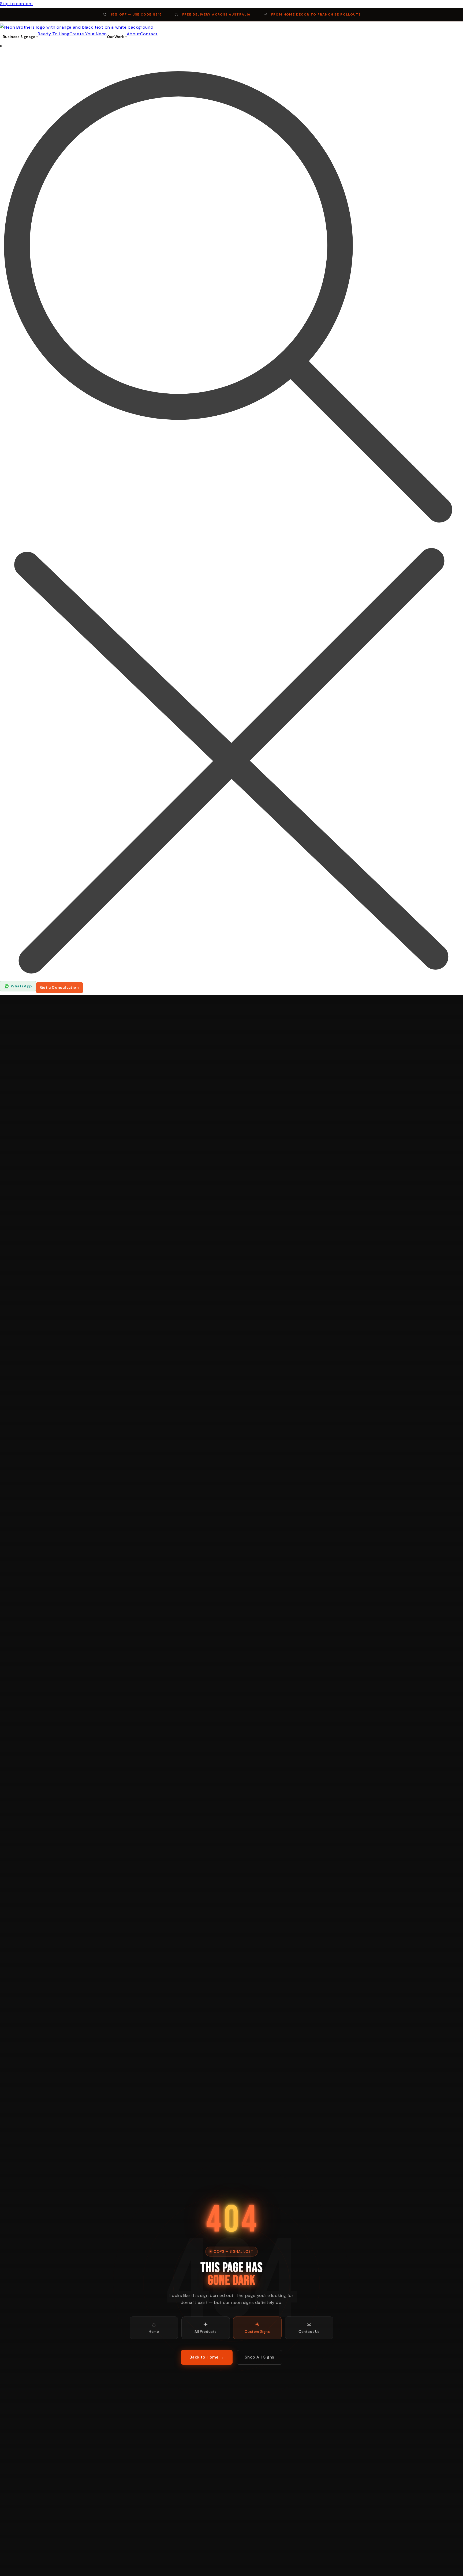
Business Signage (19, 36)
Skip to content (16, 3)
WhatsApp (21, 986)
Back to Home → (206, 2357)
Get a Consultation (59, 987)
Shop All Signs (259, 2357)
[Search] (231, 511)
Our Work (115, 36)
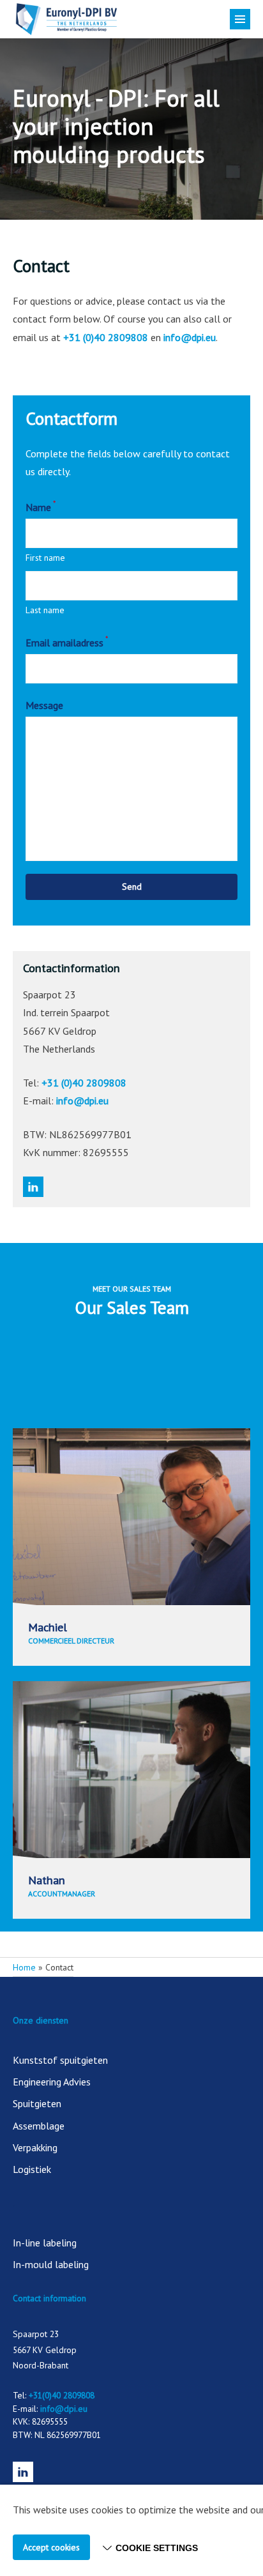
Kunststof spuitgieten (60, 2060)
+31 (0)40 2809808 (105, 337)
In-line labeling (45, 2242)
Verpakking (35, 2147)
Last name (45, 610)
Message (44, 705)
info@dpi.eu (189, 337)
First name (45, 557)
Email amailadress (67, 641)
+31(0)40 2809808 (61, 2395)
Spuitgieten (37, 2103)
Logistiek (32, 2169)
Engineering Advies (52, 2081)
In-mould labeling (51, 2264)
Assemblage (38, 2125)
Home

++++++++++++++++++++

Your answer should be the lines from the one containing "Message (44, 705)" through the last line of the records, repeated exactly and with nothing added.

Message (44, 705)
info@dpi.eu (189, 337)
First name (45, 557)
Email amailadress (67, 641)
+31(0)40 2809808 (61, 2395)
Spuitgieten (37, 2103)
Logistiek (32, 2169)
Engineering Advies (52, 2081)
In-mould labeling (51, 2264)
Assemblage (38, 2125)
Home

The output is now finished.